While students from other schools will be in New Hampshire independently seeking out stories, AU’s program is led by a seasoned, expert media faculty possessing more than a combined century’s worth of campaign, political journalism experience and over a dozen New Hampshire primaries since 1972.  "This class demonstrates what is particularly unique about American University, our ability to draw on our faculty to transmit not just knowledge but professional experience and contacts with the top people in media and politics," said Dotty Lynch, director of the SOC/SPA Masters program in Political Communication and a CBS veteran political editor. Lynch added, “When we first did this class in 2008, we realized that the faculty was having as much fun as the students. Being involved in a breaking news story and teaching the next generation how it works is exhilarating. No wonder we all signed up again this year!"

The media savvy faculty for Communicating the 2012 Election includes Richard Benedetto, adjunct professor and former White House correspondent and USA Today political columnist; Lynne Perri, journalist in residence, managing editor of the Investigative Reporting Workshop, and former deputy managing editor for Graphics and Photography at USA Today; Bill Gentile, journalist in residence, producer for PBS Frontline, international journalist and back pack journalism expert; and Carrie Giddins, adjunct professor and former communications director at Iowa Democratic Party.  Together, they will lead the students through the series of debates, rallies, media appearances, home visits, and spin zones.  

Through the faculty’s connections, students will have access to national television, print, online and radio media outlets to learn how journalism in the field works.  “We'll offer the guidance that comes as a result of our own professional careers in government, journalism, political communication and polling, and couple that with time to network with other professionals and watch how they work,” explained Lynne Perri.  Already, the faculty has secured highly coveted credentials at debates and news broadcasts at ABC, CBS, CNN, FOX, and NBC with a growing list to provide students access and networking opportunities. In addition, they will report and blog for WAMU.

Primary ‘Boot Camp’

Prior to leaving for New Hampshire, on January 4-6 students will be prepping at AU in an election and primary “boot camp”  through lectures and discussions, training on equipment, and receiving some tips on how to elbow in along the press line to pitch a question to some of the GOP presidential hopefuls.  For example, veteran Boston Globe reporter and columnist Tom Oliphant, who covered all New Hampshire primaries from 1972 to 2004 will brief the class and offer some tricks of the trade before its departure. The class will continue through the semester preparing reports on advertising, news coverage, turnout, debates, and financing as the nomination fight continues.

Why Learn on the Ground?

“Our goal in adding an on-the-ground component to our study of the presidential primaries is to have students take what they're learning in the classroom and put it to use.
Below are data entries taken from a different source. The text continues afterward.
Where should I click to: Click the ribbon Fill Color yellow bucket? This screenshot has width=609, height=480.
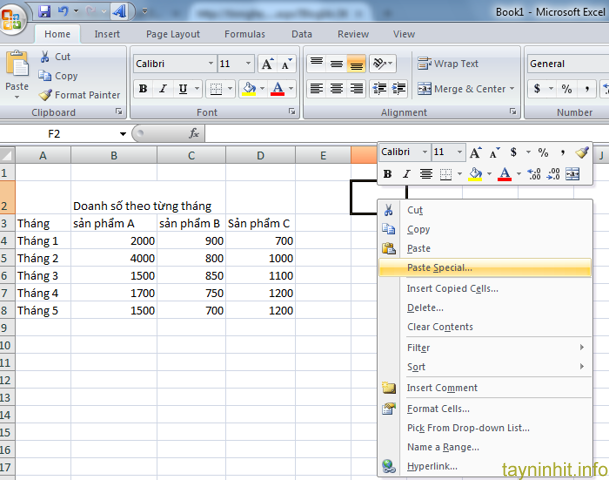click(x=247, y=89)
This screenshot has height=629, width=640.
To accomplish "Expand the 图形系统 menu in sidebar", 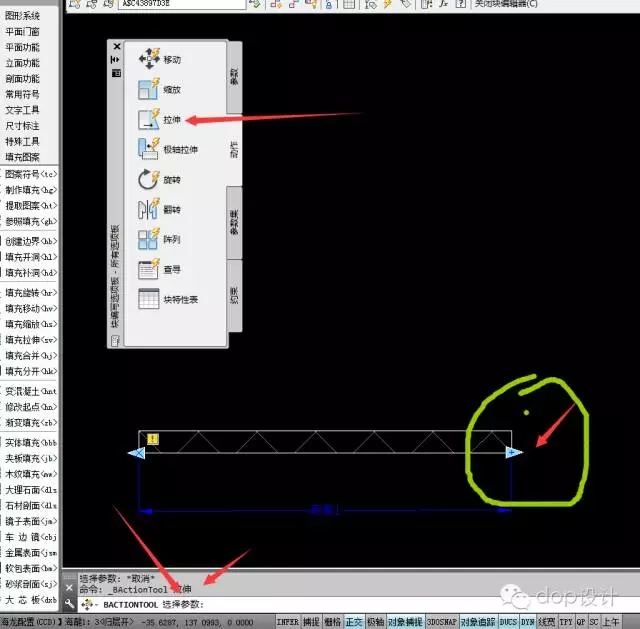I will tap(23, 16).
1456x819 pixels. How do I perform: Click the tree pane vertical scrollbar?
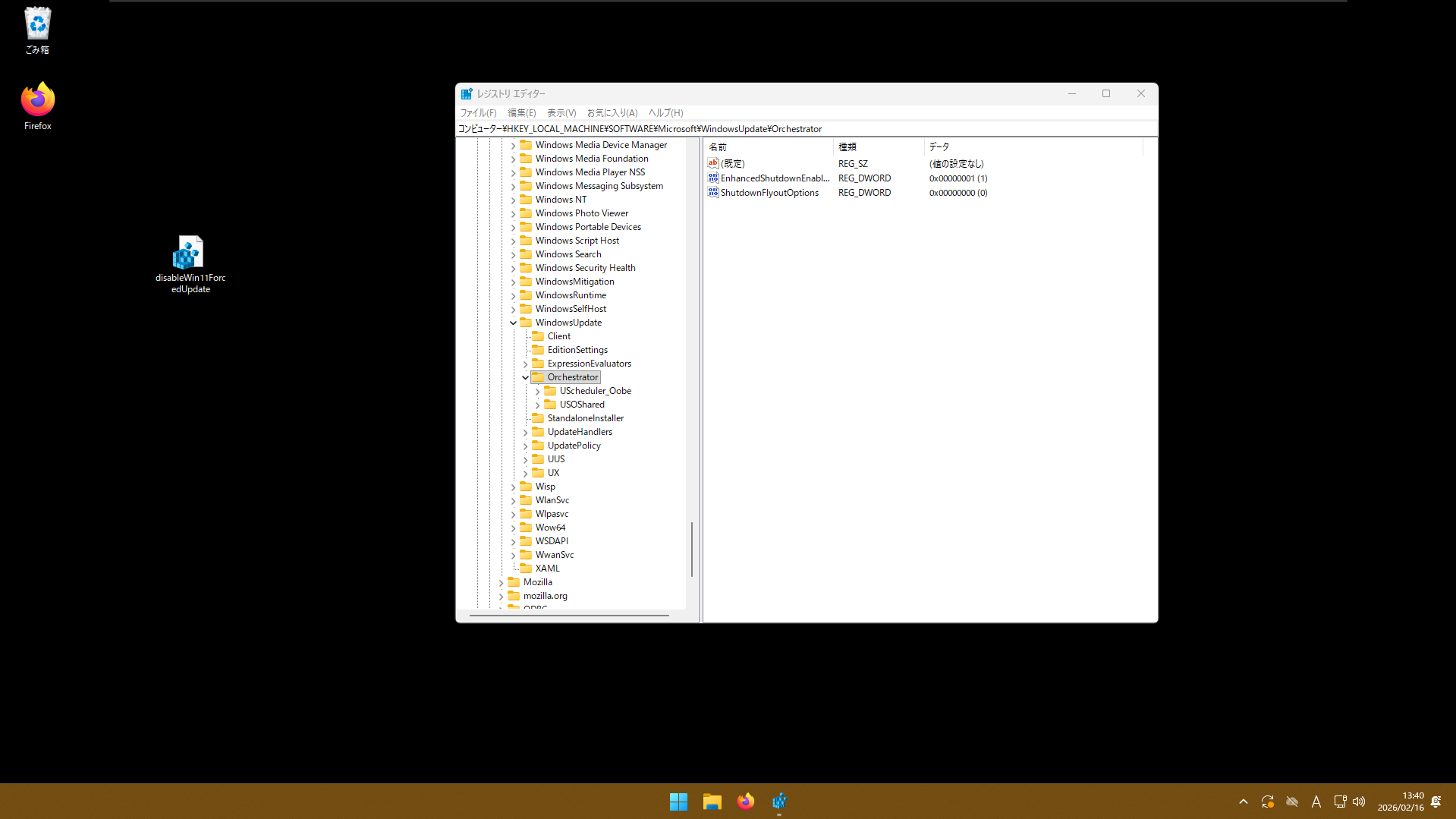point(691,548)
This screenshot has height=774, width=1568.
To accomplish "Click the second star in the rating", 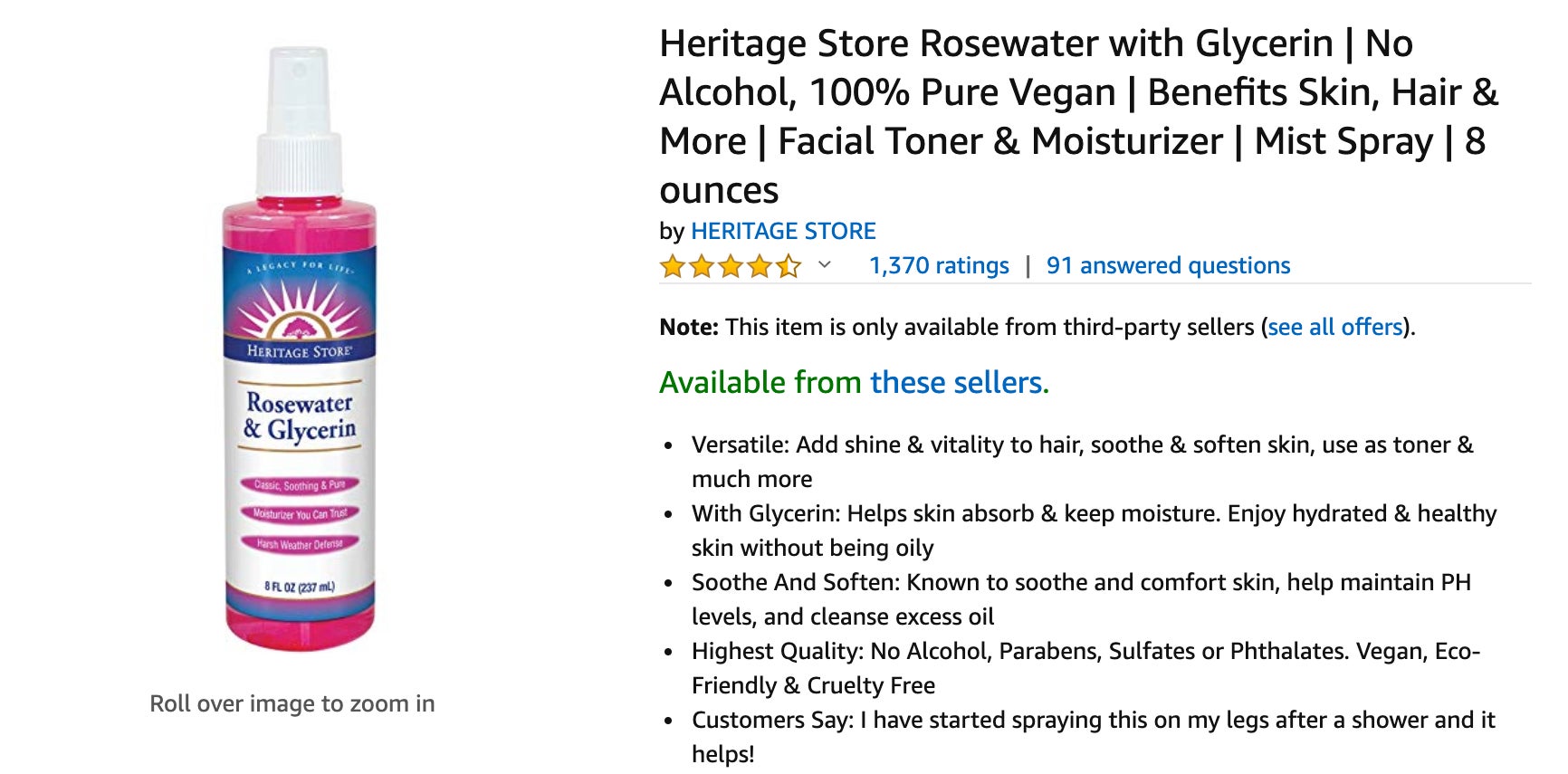I will click(x=702, y=265).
What we gain from an on-site trip to New Hampshire is to see how the candidates and their campaign staffs are organized and how that plays out in a state in which people often get to meet with the candidates in sometimes intimate and informal settings,” Perri explained. “One of the big questions we'll try to answer is how are people going to make up their minds? So many people are angry and upset about the economy, and we want to see for ourselves how that will play out in an election year. Whatever we find, we'll report, analyze and reflect on.”

This is the second New Hampshire primary AU students and faculty will participate in after the successful inaugural class from 2008.